(Task to complete)
What is needed is an exact copy of every line from the one with "Where should I" to the end of the entries below, without the pictures.
-- Opening Marker --
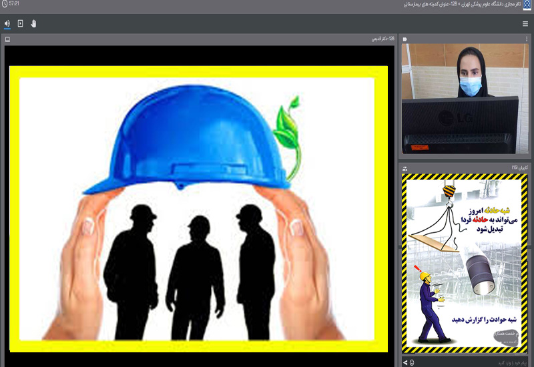Click the session timer clock icon
Viewport: 534px width, 367px height.
coord(4,4)
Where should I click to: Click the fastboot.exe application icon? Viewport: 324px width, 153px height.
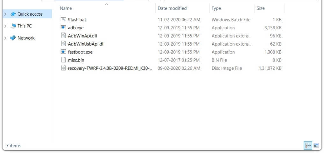63,52
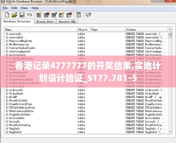Screen dimensions: 176x143
Task: Select the FreeWifiConfig table row
Action: click(x=86, y=125)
-- Closing Marker --
(Expected output)
Where should I click to: Click the fastboot.exe application icon? Viewport: 324px width, 153px height.
63,52
Screen dimensions: 176x143
Task: Select the FreeWifiConfig table row
Action: click(x=86, y=125)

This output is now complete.